| Data to use |
————————

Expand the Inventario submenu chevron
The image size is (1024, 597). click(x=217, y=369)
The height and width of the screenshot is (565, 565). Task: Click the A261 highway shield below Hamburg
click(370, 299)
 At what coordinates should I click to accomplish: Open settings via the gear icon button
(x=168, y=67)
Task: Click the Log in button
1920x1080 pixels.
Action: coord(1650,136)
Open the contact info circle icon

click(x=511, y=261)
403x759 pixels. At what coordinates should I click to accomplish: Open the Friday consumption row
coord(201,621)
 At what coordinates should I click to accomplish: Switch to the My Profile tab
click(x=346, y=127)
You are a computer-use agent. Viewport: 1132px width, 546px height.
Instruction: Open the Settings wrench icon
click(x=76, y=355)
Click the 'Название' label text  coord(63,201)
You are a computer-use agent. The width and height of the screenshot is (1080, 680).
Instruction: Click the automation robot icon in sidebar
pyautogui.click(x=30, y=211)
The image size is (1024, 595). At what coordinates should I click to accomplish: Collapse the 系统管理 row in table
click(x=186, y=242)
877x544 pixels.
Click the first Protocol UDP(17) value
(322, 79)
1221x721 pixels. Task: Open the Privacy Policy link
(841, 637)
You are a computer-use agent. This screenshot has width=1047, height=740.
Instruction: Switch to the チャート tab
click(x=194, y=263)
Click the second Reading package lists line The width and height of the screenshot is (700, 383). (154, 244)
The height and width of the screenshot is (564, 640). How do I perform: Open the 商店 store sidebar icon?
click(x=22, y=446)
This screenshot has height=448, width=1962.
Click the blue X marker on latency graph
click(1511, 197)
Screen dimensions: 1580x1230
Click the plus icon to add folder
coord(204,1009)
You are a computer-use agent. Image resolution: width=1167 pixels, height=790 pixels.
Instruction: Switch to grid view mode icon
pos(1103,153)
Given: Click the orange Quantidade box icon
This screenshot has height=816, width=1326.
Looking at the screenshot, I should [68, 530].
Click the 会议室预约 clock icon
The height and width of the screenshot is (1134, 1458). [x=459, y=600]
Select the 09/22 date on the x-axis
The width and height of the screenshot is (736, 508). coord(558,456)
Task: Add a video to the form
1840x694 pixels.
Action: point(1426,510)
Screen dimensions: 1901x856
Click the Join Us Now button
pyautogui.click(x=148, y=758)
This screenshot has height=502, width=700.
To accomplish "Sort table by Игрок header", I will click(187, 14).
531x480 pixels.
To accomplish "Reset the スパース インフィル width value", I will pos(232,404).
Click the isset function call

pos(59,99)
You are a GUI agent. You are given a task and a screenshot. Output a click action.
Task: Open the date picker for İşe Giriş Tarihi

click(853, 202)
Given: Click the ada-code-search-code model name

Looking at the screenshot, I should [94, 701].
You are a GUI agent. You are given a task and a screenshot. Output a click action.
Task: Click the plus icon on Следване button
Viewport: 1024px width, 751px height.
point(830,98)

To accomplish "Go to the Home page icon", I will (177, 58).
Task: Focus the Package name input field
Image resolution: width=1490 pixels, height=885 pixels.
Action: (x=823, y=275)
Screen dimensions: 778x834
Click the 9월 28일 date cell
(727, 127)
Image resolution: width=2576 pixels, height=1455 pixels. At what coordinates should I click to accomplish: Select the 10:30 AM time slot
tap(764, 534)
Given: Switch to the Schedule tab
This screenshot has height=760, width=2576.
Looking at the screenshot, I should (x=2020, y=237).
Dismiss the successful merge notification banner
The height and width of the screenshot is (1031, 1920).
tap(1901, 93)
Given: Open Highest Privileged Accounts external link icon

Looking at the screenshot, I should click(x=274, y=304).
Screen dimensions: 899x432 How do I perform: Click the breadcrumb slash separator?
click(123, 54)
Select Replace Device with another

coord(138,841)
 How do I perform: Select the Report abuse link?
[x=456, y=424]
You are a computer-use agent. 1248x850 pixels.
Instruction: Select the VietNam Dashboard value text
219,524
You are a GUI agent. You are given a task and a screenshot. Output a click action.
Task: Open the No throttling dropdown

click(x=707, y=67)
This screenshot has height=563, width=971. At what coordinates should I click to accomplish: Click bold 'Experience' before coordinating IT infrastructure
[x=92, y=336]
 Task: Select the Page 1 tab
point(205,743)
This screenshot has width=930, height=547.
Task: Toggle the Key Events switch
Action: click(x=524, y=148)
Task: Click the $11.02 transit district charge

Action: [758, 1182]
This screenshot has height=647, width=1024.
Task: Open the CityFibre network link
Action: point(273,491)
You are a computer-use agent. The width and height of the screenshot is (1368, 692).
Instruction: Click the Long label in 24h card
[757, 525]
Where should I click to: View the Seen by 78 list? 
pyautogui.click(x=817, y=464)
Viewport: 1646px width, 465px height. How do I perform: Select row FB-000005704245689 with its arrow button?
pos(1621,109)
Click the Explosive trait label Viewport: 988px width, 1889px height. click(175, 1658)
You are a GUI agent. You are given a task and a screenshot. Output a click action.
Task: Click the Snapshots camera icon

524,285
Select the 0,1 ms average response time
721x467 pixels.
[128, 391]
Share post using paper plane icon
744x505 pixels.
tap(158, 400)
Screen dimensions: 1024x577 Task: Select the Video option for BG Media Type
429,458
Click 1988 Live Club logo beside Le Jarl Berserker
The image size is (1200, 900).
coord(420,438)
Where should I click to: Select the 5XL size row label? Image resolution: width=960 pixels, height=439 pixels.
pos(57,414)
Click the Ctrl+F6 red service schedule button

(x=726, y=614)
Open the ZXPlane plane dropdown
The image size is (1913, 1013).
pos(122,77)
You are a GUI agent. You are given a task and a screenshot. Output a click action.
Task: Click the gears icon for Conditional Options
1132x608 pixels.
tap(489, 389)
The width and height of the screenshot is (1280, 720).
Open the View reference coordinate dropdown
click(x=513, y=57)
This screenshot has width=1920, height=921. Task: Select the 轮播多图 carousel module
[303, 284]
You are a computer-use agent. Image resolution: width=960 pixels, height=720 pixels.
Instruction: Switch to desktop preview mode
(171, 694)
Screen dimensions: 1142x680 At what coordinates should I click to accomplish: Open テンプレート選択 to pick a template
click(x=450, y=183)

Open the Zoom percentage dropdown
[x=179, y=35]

————————

| Brief |
Repeat every line of the data, exactly and in full.

| Task result |
Expand the Inventario submenu chevron
The image size is (1024, 597). click(x=217, y=369)
The height and width of the screenshot is (565, 565). Task: Click the A261 highway shield below Hamburg
click(370, 299)
 At what coordinates should I click to accomplish: Open settings via the gear icon button
(x=168, y=67)
Task: Click the Log in button
1920x1080 pixels.
Action: coord(1650,136)
Open the contact info circle icon

click(x=511, y=261)
403x759 pixels. At what coordinates should I click to accomplish: Open the Friday consumption row
coord(201,621)
 At what coordinates should I click to accomplish: Switch to the My Profile tab
click(x=346, y=127)
You are a computer-use agent. Viewport: 1132px width, 546px height.
Instruction: Open the Settings wrench icon
click(x=76, y=355)
Click the 'Название' label text  coord(63,201)
You are a computer-use agent. The width and height of the screenshot is (1080, 680).
Instruction: Click the automation robot icon in sidebar
pyautogui.click(x=30, y=211)
The image size is (1024, 595). At what coordinates should I click to accomplish: Collapse the 系统管理 row in table
click(x=186, y=242)
877x544 pixels.
Click the first Protocol UDP(17) value
(322, 79)
1221x721 pixels. Task: Open the Privacy Policy link
(841, 637)
You are a computer-use agent. This screenshot has width=1047, height=740.
Instruction: Switch to the チャート tab
click(x=194, y=263)
Click the second Reading package lists line The width and height of the screenshot is (700, 383). (154, 244)
The height and width of the screenshot is (564, 640). How do I perform: Open the 商店 store sidebar icon?
click(x=22, y=446)
This screenshot has height=448, width=1962.
Click the blue X marker on latency graph
click(1511, 197)
Screen dimensions: 1580x1230
Click the plus icon to add folder
coord(204,1009)
You are a computer-use agent. Image resolution: width=1167 pixels, height=790 pixels.
Instruction: Switch to grid view mode icon
pos(1103,153)
Given: Click the orange Quantidade box icon
This screenshot has height=816, width=1326.
Looking at the screenshot, I should [68, 530].
Click the 会议室预约 clock icon
The height and width of the screenshot is (1134, 1458). [x=459, y=600]
Select the 09/22 date on the x-axis
The width and height of the screenshot is (736, 508). coord(558,456)
Task: Add a video to the form
1840x694 pixels.
Action: point(1426,510)
Screen dimensions: 1901x856
Click the Join Us Now button
pyautogui.click(x=148, y=758)
This screenshot has height=502, width=700.
To accomplish "Sort table by Игрок header", I will click(187, 14).
531x480 pixels.
To accomplish "Reset the スパース インフィル width value", I will pos(232,404).
Click the isset function call

pos(59,99)
You are a GUI agent. You are given a task and a screenshot. Output a click action.
Task: Open the date picker for İşe Giriş Tarihi

click(853, 202)
Given: Click the ada-code-search-code model name

Looking at the screenshot, I should [94, 701].
You are a GUI agent. You are given a task and a screenshot. Output a click action.
Task: Click the plus icon on Следване button
Viewport: 1024px width, 751px height.
point(830,98)

To accomplish "Go to the Home page icon", I will (177, 58).
Task: Focus the Package name input field
Image resolution: width=1490 pixels, height=885 pixels.
Action: (x=823, y=275)
Screen dimensions: 778x834
Click the 9월 28일 date cell
(727, 127)
Image resolution: width=2576 pixels, height=1455 pixels. At what coordinates should I click to accomplish: Select the 10:30 AM time slot
tap(764, 534)
Given: Switch to the Schedule tab
This screenshot has height=760, width=2576.
Looking at the screenshot, I should (x=2020, y=237).
Dismiss the successful merge notification banner
The height and width of the screenshot is (1031, 1920).
tap(1901, 93)
Given: Open Highest Privileged Accounts external link icon

Looking at the screenshot, I should click(x=274, y=304).
Screen dimensions: 899x432 How do I perform: Click the breadcrumb slash separator?
click(123, 54)
Select Replace Device with another

coord(138,841)
 How do I perform: Select the Report abuse link?
[x=456, y=424]
You are a computer-use agent. 1248x850 pixels.
Instruction: Select the VietNam Dashboard value text
219,524
You are a GUI agent. You are given a task and a screenshot. Output a click action.
Task: Open the No throttling dropdown

click(x=707, y=67)
This screenshot has height=563, width=971. At what coordinates should I click to accomplish: Click bold 'Experience' before coordinating IT infrastructure
[x=92, y=336]
 Task: Select the Page 1 tab
point(205,743)
This screenshot has width=930, height=547.
Task: Toggle the Key Events switch
Action: click(x=524, y=148)
Task: Click the $11.02 transit district charge

Action: [758, 1182]
This screenshot has height=647, width=1024.
Task: Open the CityFibre network link
Action: point(273,491)
You are a computer-use agent. The width and height of the screenshot is (1368, 692).
Instruction: Click the Long label in 24h card
[757, 525]
Where should I click to: View the Seen by 78 list? 
pyautogui.click(x=817, y=464)
Viewport: 1646px width, 465px height. How do I perform: Select row FB-000005704245689 with its arrow button?
pos(1621,109)
Click the Explosive trait label Viewport: 988px width, 1889px height. click(175, 1658)
You are a GUI agent. You are given a task and a screenshot. Output a click action.
Task: Click the Snapshots camera icon

524,285
Select the 0,1 ms average response time
721x467 pixels.
[128, 391]
Share post using paper plane icon
744x505 pixels.
tap(158, 400)
Screen dimensions: 1024x577 Task: Select the Video option for BG Media Type
429,458
Click 1988 Live Club logo beside Le Jarl Berserker
The image size is (1200, 900).
coord(420,438)
Where should I click to: Select the 5XL size row label? Image resolution: width=960 pixels, height=439 pixels.
pos(57,414)
Click the Ctrl+F6 red service schedule button

(x=726, y=614)
Open the ZXPlane plane dropdown
The image size is (1913, 1013).
pos(122,77)
You are a GUI agent. You are given a task and a screenshot. Output a click action.
Task: Click the gears icon for Conditional Options
1132x608 pixels.
tap(489, 389)
The width and height of the screenshot is (1280, 720).
Open the View reference coordinate dropdown
click(x=513, y=57)
This screenshot has width=1920, height=921. Task: Select the 轮播多图 carousel module
[303, 284]
You are a computer-use agent. Image resolution: width=960 pixels, height=720 pixels.
Instruction: Switch to desktop preview mode
(171, 694)
Screen dimensions: 1142x680 At what coordinates should I click to accomplish: Open テンプレート選択 to pick a template
click(x=450, y=183)

Open the Zoom percentage dropdown
[x=179, y=35]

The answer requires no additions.